---- DATA FOR ANALYSIS
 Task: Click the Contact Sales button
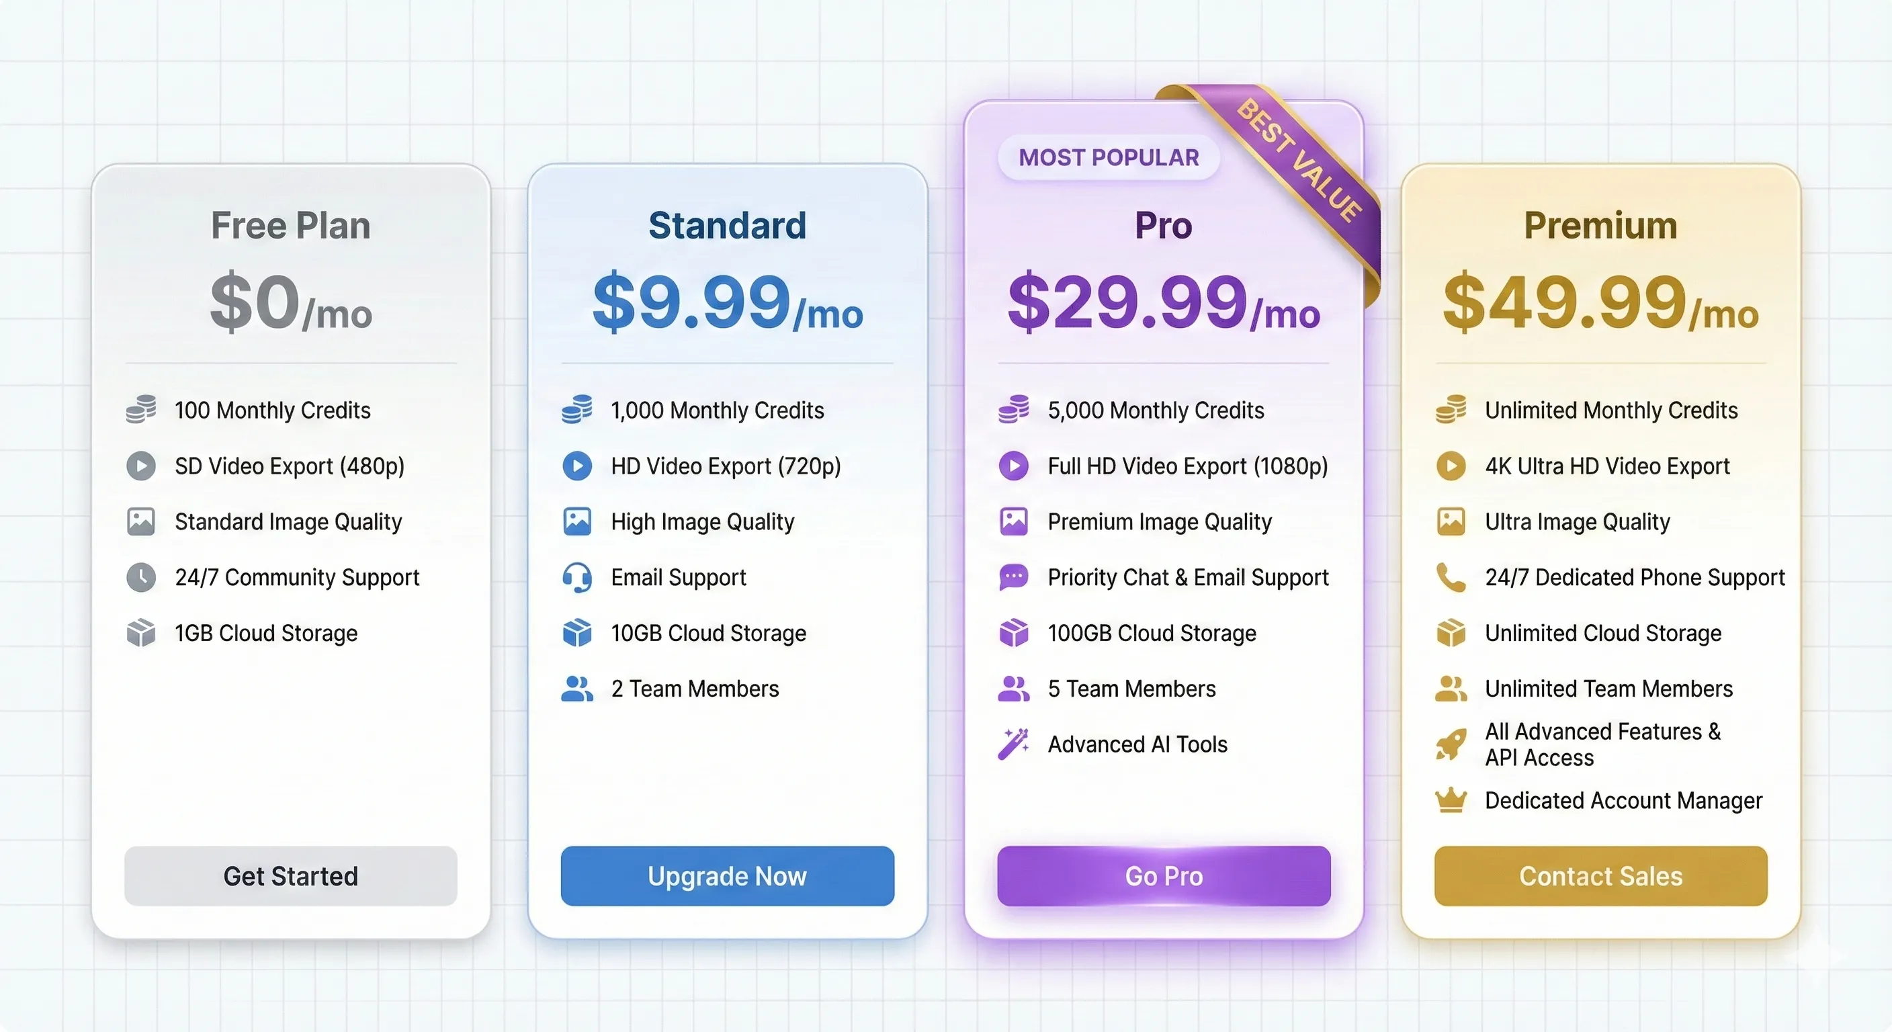click(x=1600, y=876)
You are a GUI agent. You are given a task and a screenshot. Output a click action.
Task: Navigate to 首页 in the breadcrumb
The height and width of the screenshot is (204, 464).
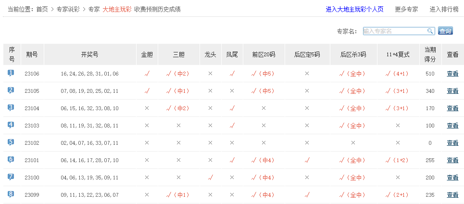click(x=42, y=9)
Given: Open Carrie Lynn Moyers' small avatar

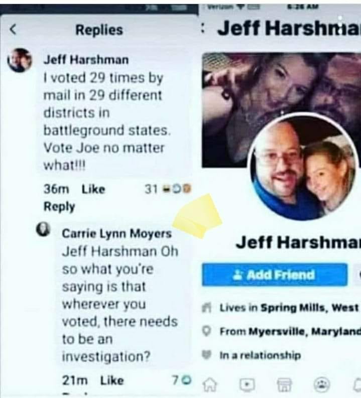Looking at the screenshot, I should click(x=43, y=229).
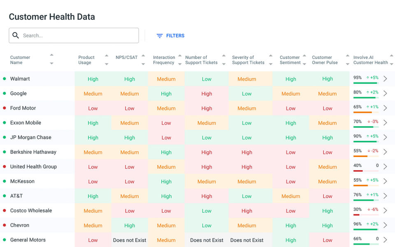The width and height of the screenshot is (395, 247).
Task: Expand the Walmart row chevron
Action: [x=385, y=79]
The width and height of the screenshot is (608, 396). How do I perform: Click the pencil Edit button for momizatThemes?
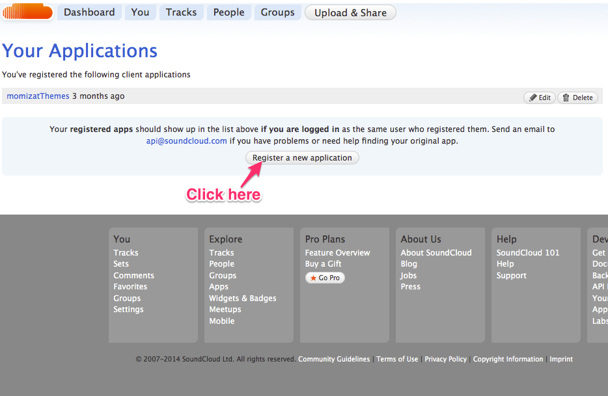[x=540, y=98]
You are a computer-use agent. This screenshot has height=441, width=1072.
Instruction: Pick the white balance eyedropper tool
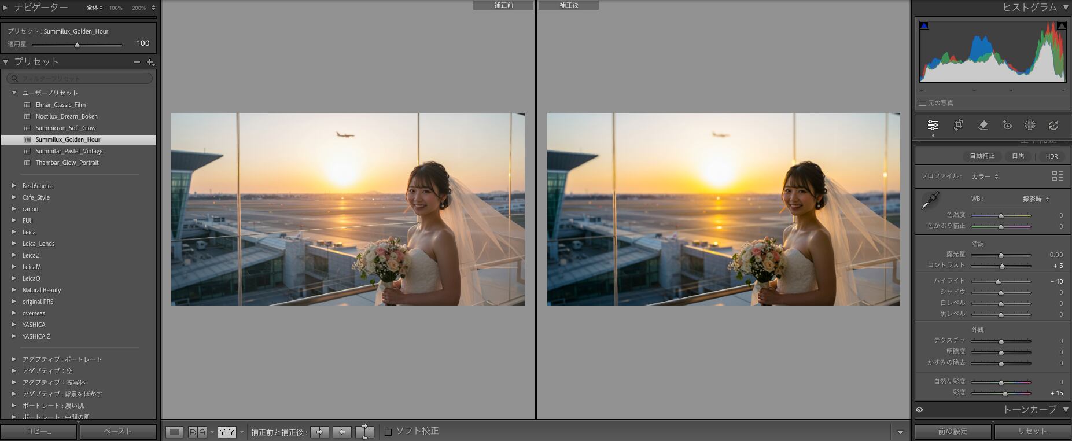(930, 201)
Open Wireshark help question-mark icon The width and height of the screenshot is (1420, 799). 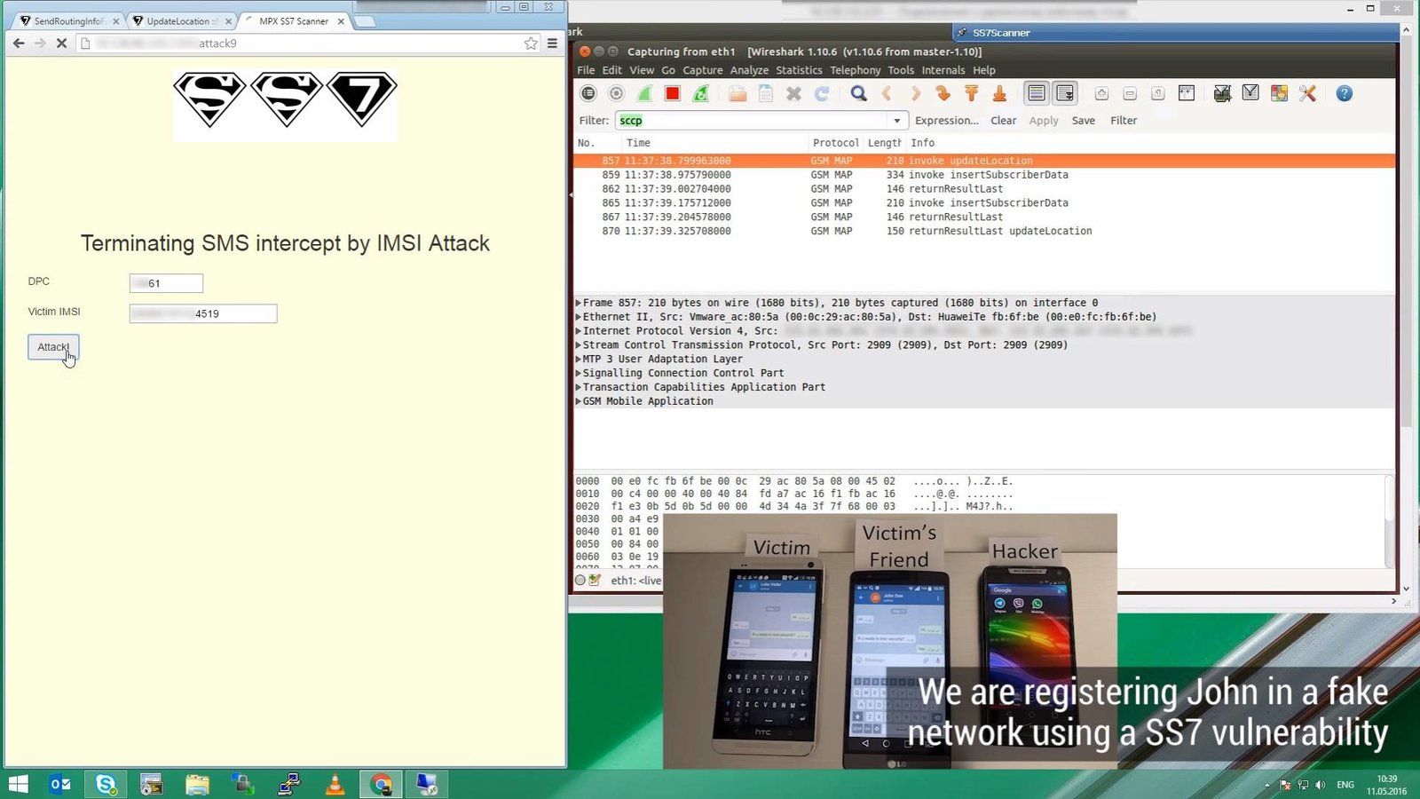point(1344,93)
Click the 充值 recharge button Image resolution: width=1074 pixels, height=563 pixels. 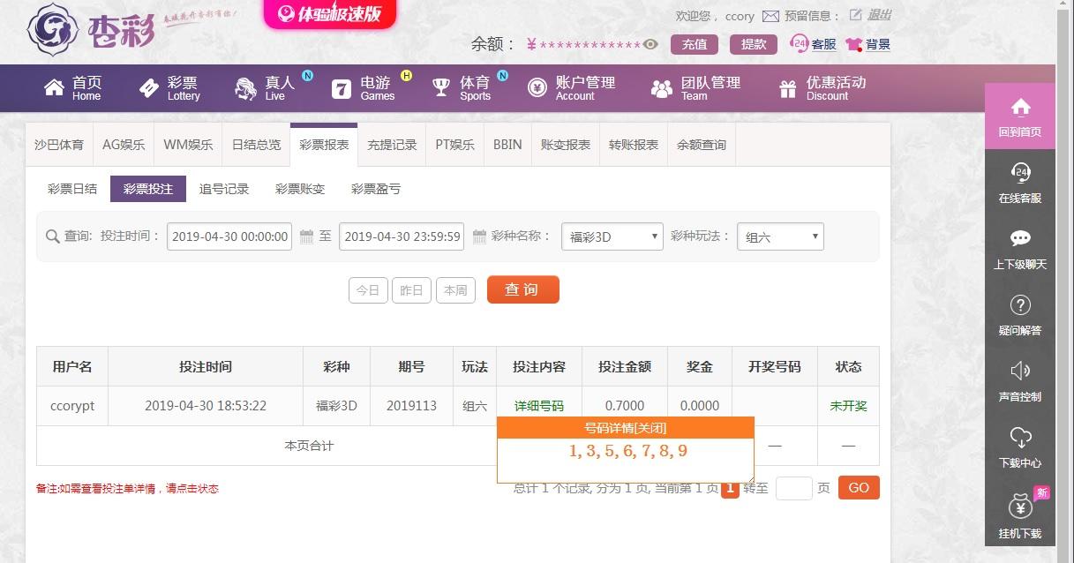pyautogui.click(x=695, y=44)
--------
ASSIGNMENT —
Copy out every line from the data above in which the word "agent" occurs.

OUTPUT OF THE TASK —
You are a GUI agent. You are given a task and a screenshot. Output a click action.
You are a computer-use agent. This screenshot has height=441, width=1072.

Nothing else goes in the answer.